'One of the best Stephen King novels not written by the master himself' - New York Times
The dark net is an online shadowland for criminals to operate anonymously, but when a demonic force begins to hack the minds of its users there is nowhere left to hide.
Twelve-year-old HANNAH has been fitted with a high-tech prosthetic that restores her sight, but can't understand why she can now see shadows surrounding certain people.
LELA, an emotionally shut-off, technophobic journalist stumbles onto a story nobody wants her to uncover. A story someone will kill to keep hidden.
A former evangelist, MIKE, suffers demons - figurative and literal - and keeps an arsenal of weapons stored in the basement of the homeless shelter he runs.

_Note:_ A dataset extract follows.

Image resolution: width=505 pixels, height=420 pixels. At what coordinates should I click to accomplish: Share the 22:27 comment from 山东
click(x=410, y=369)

And DEREK is a hacker who believes himself a soldier, part of a cyber army dedicated to changing the world for the better.

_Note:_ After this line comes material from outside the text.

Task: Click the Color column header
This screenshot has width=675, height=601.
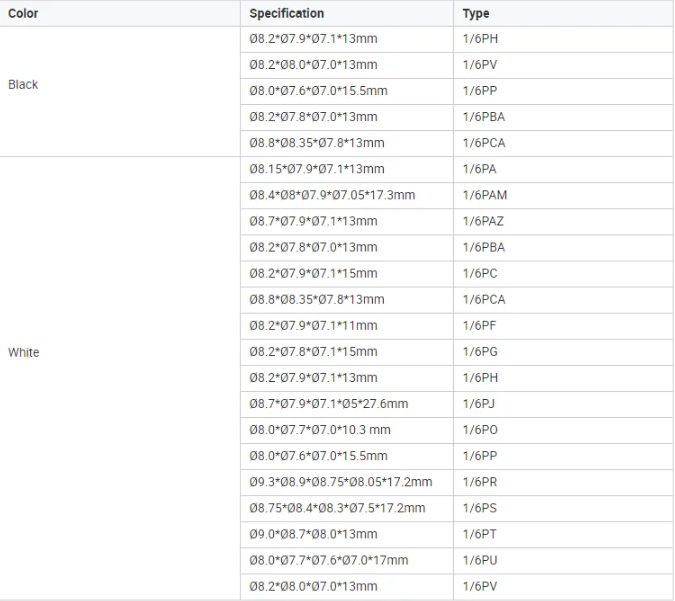Action: [x=24, y=14]
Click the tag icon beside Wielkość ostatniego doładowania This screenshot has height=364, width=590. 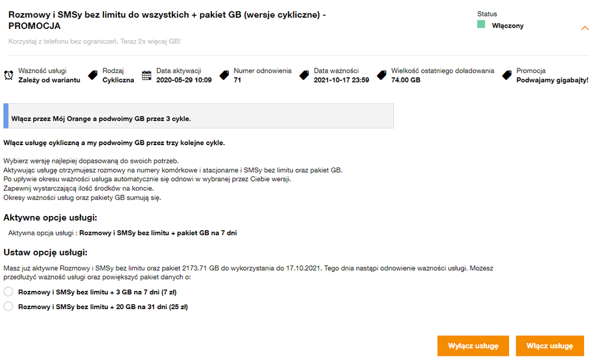[382, 75]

With the virus spreading throughout the net and an ancient evil threatening to break lose on the real world, it falls to these strangers to stop the rising darkness.
THE DARK NET is a cracked-mirror version of the digital nightmare we already live in, a timely and wildly imaginative techno-thriller about the evil that lurks in real and virtual spaces, and the power of a united few to fight back.
Praise for THE DARK NET
'THE DARK NET is a megawatt defibrillator to the reader's heart' - Dean Koontz
'An impressive, propulsive narrative velocity at work here' - Metro
'THE DARK NET kicked my ass with its deft mash-up of both blackhat hacker culture and black magic. A fast, fantastic, throat-punch of a read' - Chuck Wendig, New York Times bestselling author of Blackbirds and Zer0es
An unlikely group of misfits battles supernatural evil in Percy's blend of fantasy and SF. In near-future Portland, Ore., 12-year-old Hannah is fitted with a prosthetic to allow her to overcome her incipient blindness; Lela, a work-obsessed journalist, hunts a big story in the Pearl District's blood-soaked Rue Apartments; and Mike, famed as a child for his (false) claims about near-death experiences involving Jesus and angels, tries to atone for his sins by sheltering Portland's homeless. Around them cluster a swarm of malevolent bluebottle-like spirits, which are held off by secondary characters for most of the book. Then Hannah is swept into the Dark Net, the horrific digital hell below the Deep Net that underlies the Internet, and Lela and Mike must help her save Portland from demonic possession. Percy (Thrill Me) notes in the acknowledgements that he tried to ground his novel in reality; there's an abundance of local Portland color and an overabundance of technical detail bogging down his lurid prose. Nonetheless, fans of cyberpunk and occult-flavored fiction may enjoy this outlandish nonreligious fable of good and evil.